Meredith Baxter Admit to World She's Gay; World Sheepishly Admits to Having Forgot Meredith Baxter

Meredith baxter Hollywood, California: Meredith Baxter, star of 1980s sitcom Family Ties, might have said to the world ‘I’m gay,’ but exclusive to The Daily Mirror is the story of how the world completely forgot who she was.

     ‘We were at this little affair, a party out in Palm Springs’ said the world,’ and we saw this woman heading toward us. Blonde hair. You could tell she was good looking once upon a time, and we knew we had met her before, my wife and I, but for the life of us, we just couldn’t place her. So we immediately turned toward each other and started going through the alphabet. A, B, C, D…When we got to M, we knew that was either the first or last name. Margaret? Mary? No, it was something different. Not an ordinary name.’

     With Ms. Baxter and her consort drawing close, Mr. And Mrs. World went from nervous to frantic. ‘It’s always embarrassing, isn’t it,’ asked the world. ‘I always say to my wife, if we ever meet someone on the street or at a party and I don’t introduce you, it’s because I’ve forgotten their name. Just introduce yourself. But this time it wasn’t going to work because we knew we had both met her before.

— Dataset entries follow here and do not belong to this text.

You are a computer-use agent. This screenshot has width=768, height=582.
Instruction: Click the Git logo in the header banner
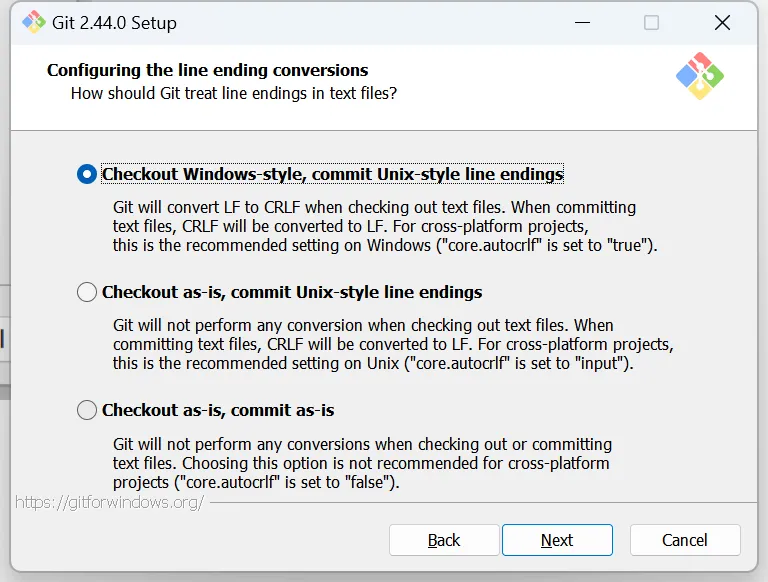pos(700,76)
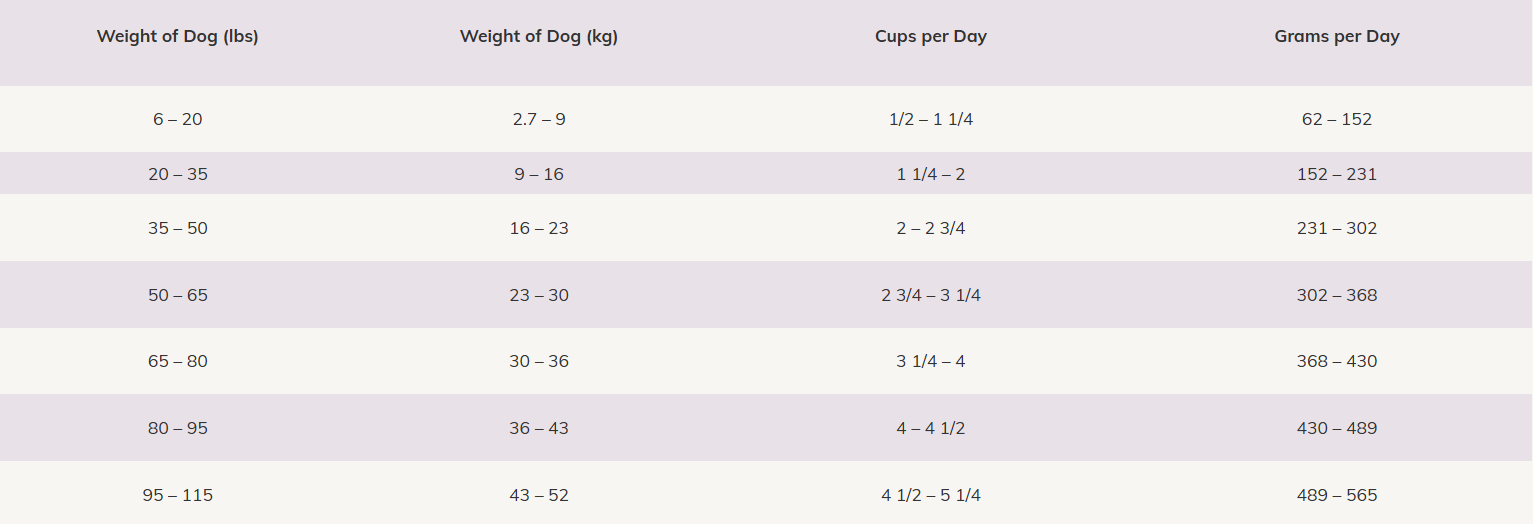
Task: Select the 6 – 20 lbs cell
Action: point(177,119)
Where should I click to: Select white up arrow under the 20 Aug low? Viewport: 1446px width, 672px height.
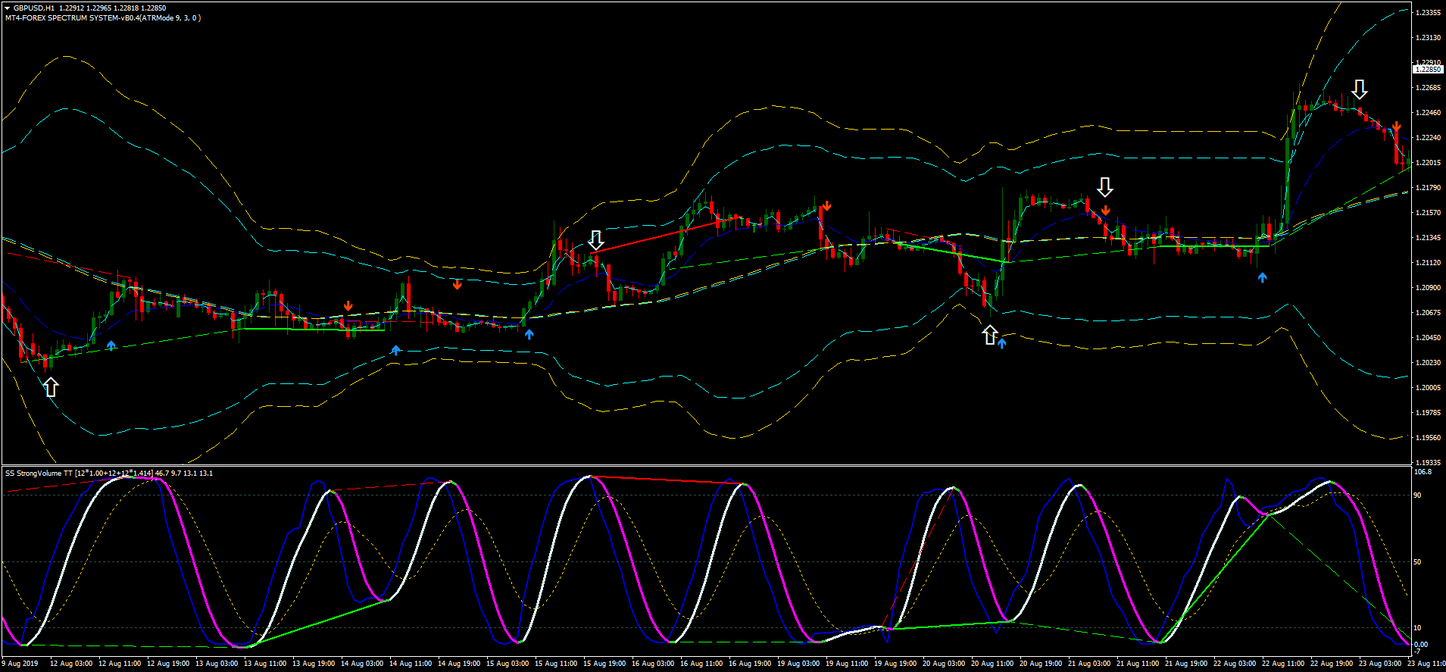click(990, 335)
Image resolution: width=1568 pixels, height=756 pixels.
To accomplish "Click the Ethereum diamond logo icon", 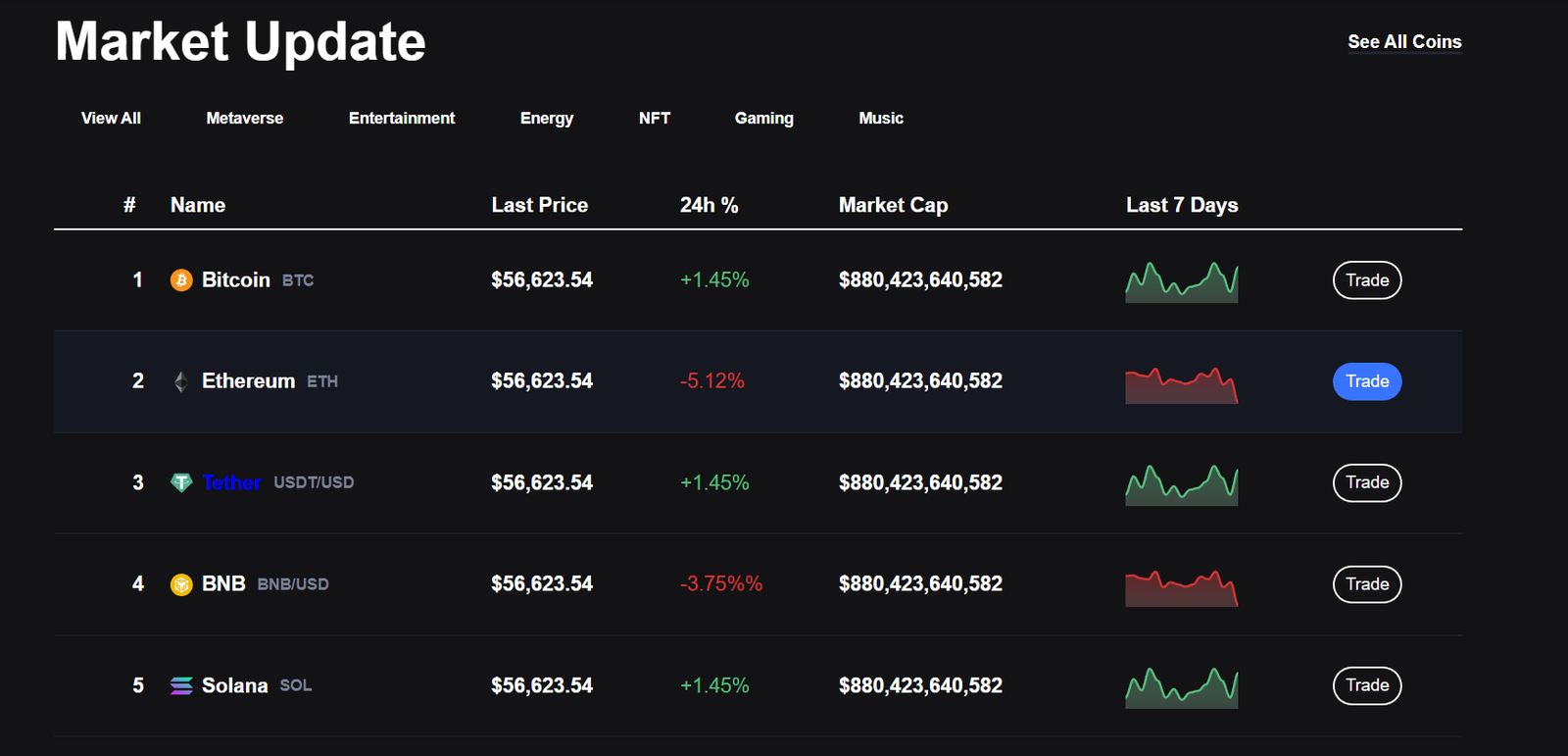I will [x=181, y=381].
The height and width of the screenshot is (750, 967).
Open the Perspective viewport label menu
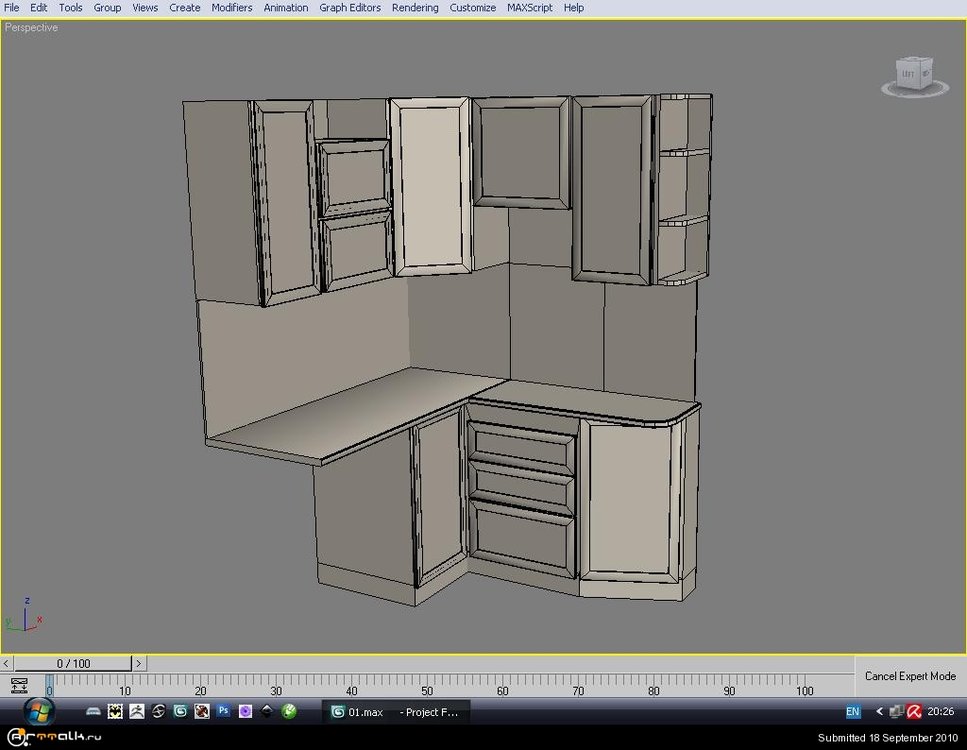31,28
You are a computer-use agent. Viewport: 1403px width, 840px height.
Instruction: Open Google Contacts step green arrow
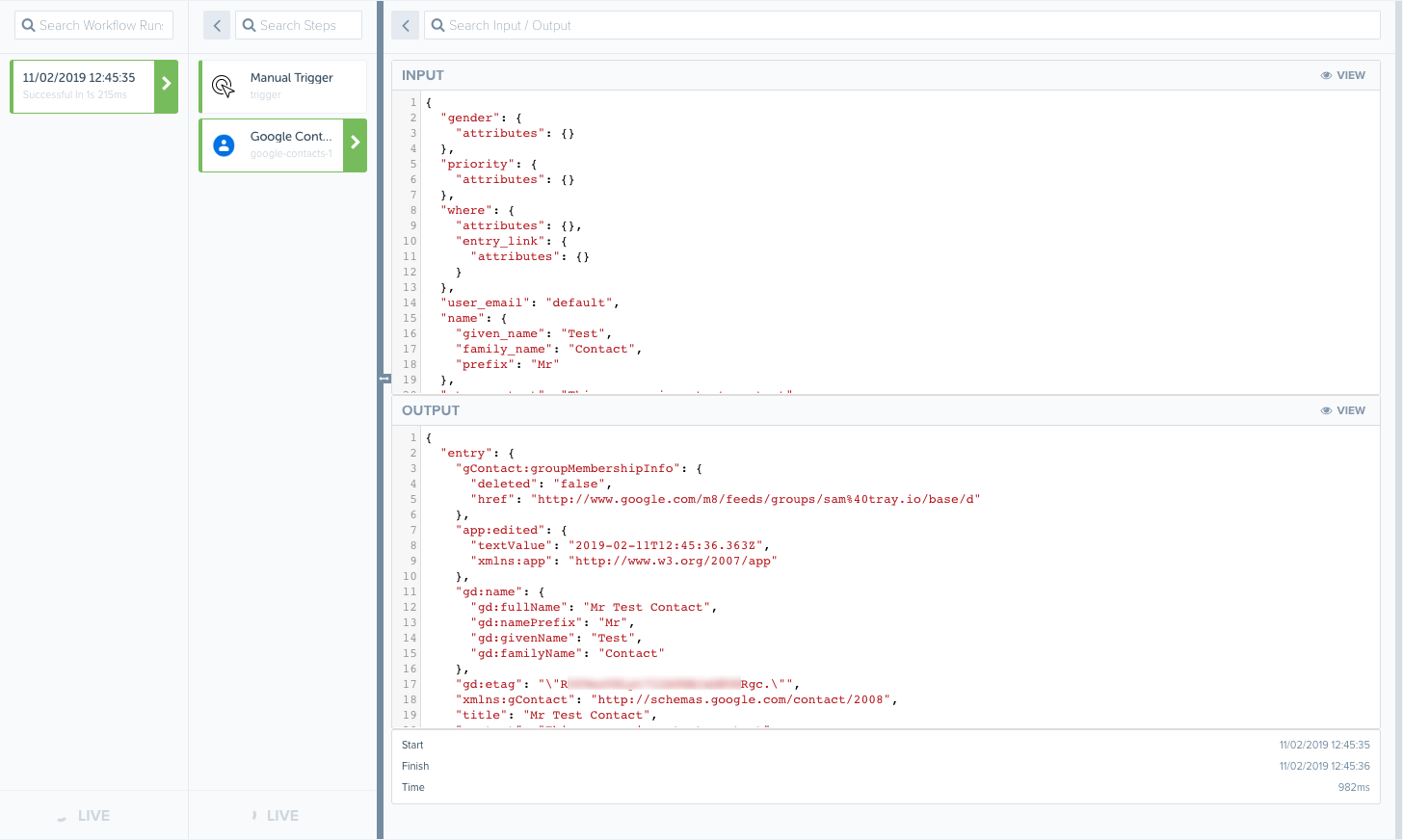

     ‘I think what threw us,’ said the wife, ‘is that she had a girl on her arm, and it looked very much like they were a couple. We knew she had been married before, had kids, so we just didn’t put it together.

     There was a moment of tension as introductions were made and it seemed that the world would have to admit to having forgotten her name. That was till Ms. Baxter’s lady friend finally gave it away. ‘Meredith,’ she said, ‘I can use a drink,’ and for the world the light went on. ‘Okay, so we had the name’ said the world, ‘but we still couldn’t name the show she was on. My wife was thinking Kojak and I seemed to have some recollection of seeing her on The Ken Berry Wow Show. It wasn’t till afterwards that we found out she was the mother on Family Ties, but in our defense, you’re talking twenty-something years ago. Besides, that was eighties,’ said the world ‘and I was doing a lot of crack back then.’

     It was unknown if Ms. Baxter’s lady friend ever got that drink she so badly wanted, the world saying it had to leave early to get up for a six a.m. shoot.

     In a related story, while gay rights groups are lionizing Ms. Baxter for coming out at the age of 62, other factions are calling it a cheap attempt for publicity by a fading actress. Amongst those in the vociferous opposition is Valerie Harper, television’s Rhoda who is also the current land-speed record holder for a septuagenarian sitcom actress. Though having suffered a fractured jaw (see article dated Dec. 2) it was in a statement made through her agent that Ms. Harper decried Ms. Baxter’s mad grab for attention. ‘So she’s sleeping with a woman,’ said Ms. Harper. ‘Big deal. Let her strap a rocket to her ass like I did and then maybe the world wouldn’t forget her so quickly.’